Dataset entries:
**********

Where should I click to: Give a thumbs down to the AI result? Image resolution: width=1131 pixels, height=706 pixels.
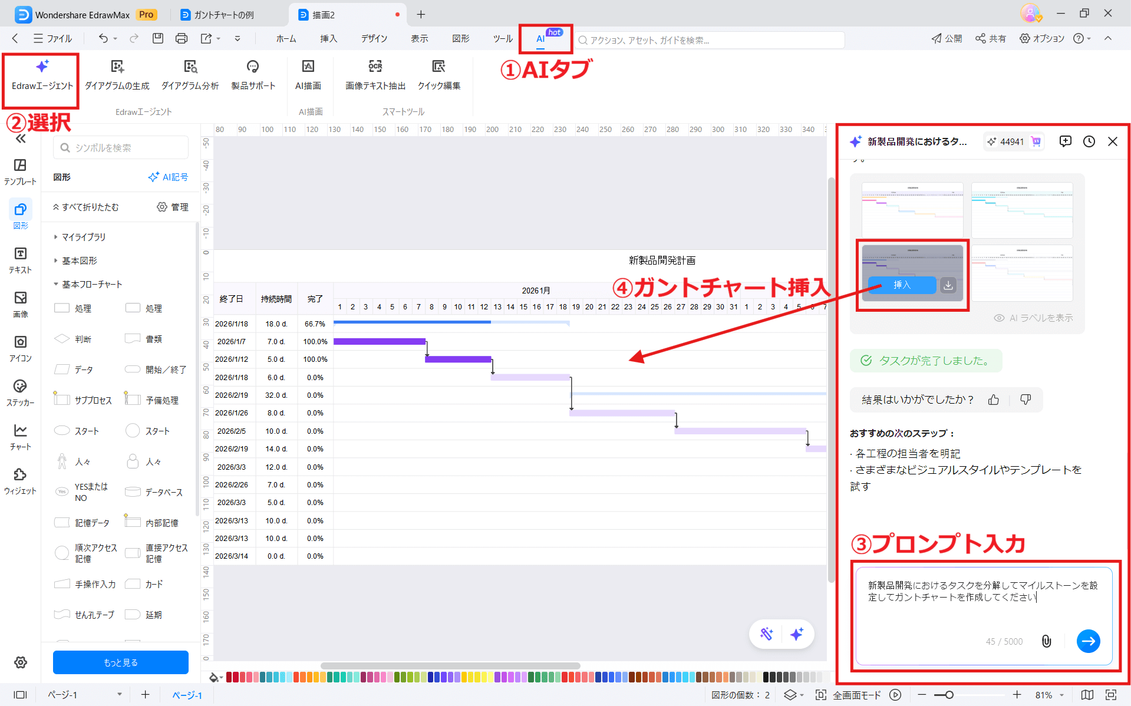point(1026,400)
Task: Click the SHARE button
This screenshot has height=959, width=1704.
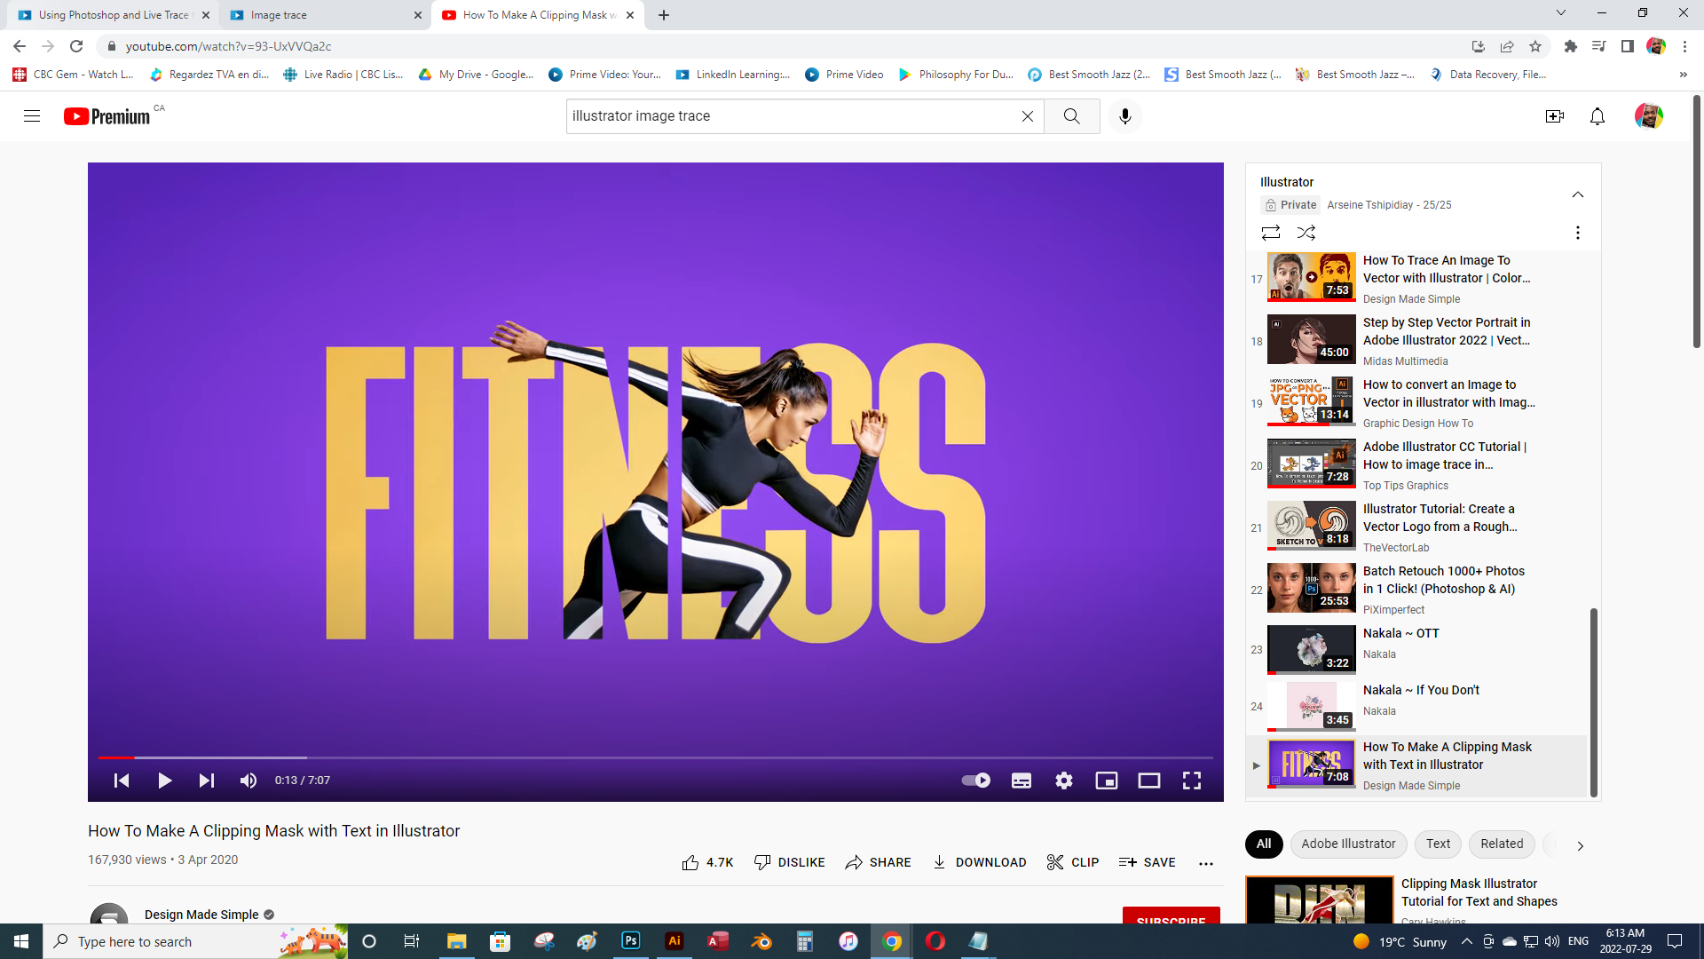Action: pos(878,862)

**********

PROBLEM DESCRIPTION: Exactly retype each record above, dropping images.

COMPLETED EXERCISE:
Where should I click to: Give a thumbs down to the AI result? Image resolution: width=1131 pixels, height=706 pixels.
point(1026,400)
Task: Click the SHARE button
This screenshot has height=959, width=1704.
Action: pos(878,862)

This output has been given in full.